The two new people, she said, "are close to my heart."
Not knowing what to expect, the players were apprehensively quiet. "I wanted to show pictures to you guys because they are going to be here this spring," Frese said, reaching into a folder.
She pulled out photocopied sonograms of the fraternal twins she is carrying.
The crowd, as they say, went wild. "You're pregnant!" The players whooped and screamed and exchanged high-fives and hugged Frese and each other.
Only now, 12 games into the season and 6 1/2 months into the pregnancy, is reality setting in. Having a child -- um, children -- is a tectonic-shift event. No matter how super-womanic Frese may be, she is being forced to scale back her coaching and her career.
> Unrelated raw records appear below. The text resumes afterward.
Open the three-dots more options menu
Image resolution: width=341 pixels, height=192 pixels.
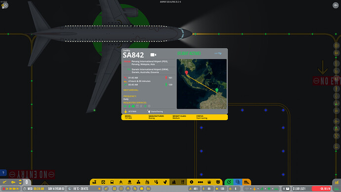pos(200,182)
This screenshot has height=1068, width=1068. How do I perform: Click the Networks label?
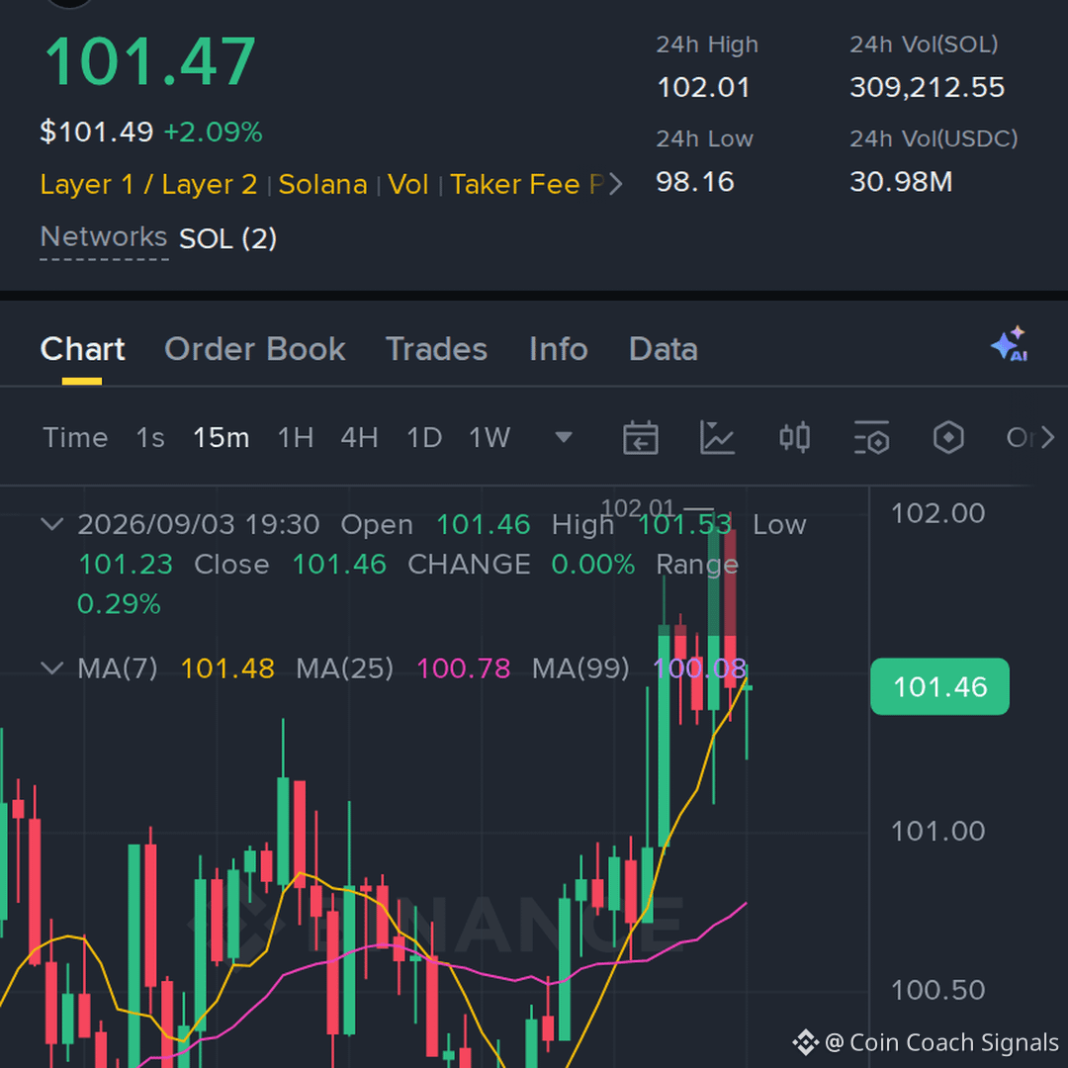[x=104, y=237]
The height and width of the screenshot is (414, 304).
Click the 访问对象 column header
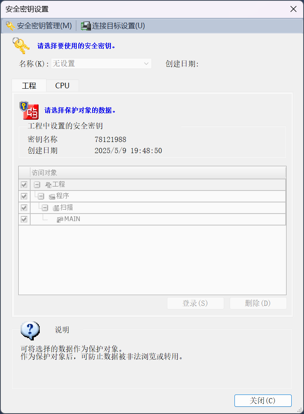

This becomes apparent if you watch her on and off the court for several days. Already she has stopped running the practices and pacing the sidelines during games and screaming at the top of her lungs for defensive players to get back in position. Looking calmer than most any other coach you've ever seen, she sits through games in a black leather office chair. There's a pillow at her back to cushion a bulging disk. Standing rarely, clapping occasionally, she disseminates her court wisdom through assistants. During timeouts, her chair is rolled to the front of the bench so she can sit while instructing the team.
Of course many women must learn to juggle childbirth and workplace, but coaching high-level college basketball -- an increasingly competitive, high-profile, lucrative sport -- is unusually demanding, physically and psychologically. And the coaches interviewed for this story agree that someone who does it successfully is a rare bird.
Life is metaphor for sport. The college basketball season -- from the first chance to recruit in July to the tournament mayhem in March -- mirrors the nine months before birth. A game day, like the birth process, begins slowly, builds swiftly and crescendos into an outburst of controlled chaos. A full term lasts 40 weeks; a game, 40 minutes.
There are obvious upsides to having children while running a major college sports program: "I know what kind of role models our players are," she said, "and just how wonderful they will be with kids." She also thinks her children will be good for the team.
There are downsides. Rival coaches, Frese says, are using her pregnancy to persuade potential players to avoid coming to play for the Terps. "Some people try to spin it as 'How long will she be out?' That's a terrible thing. We're talking about two miracles of life here, not about a basketball game. It's irritating."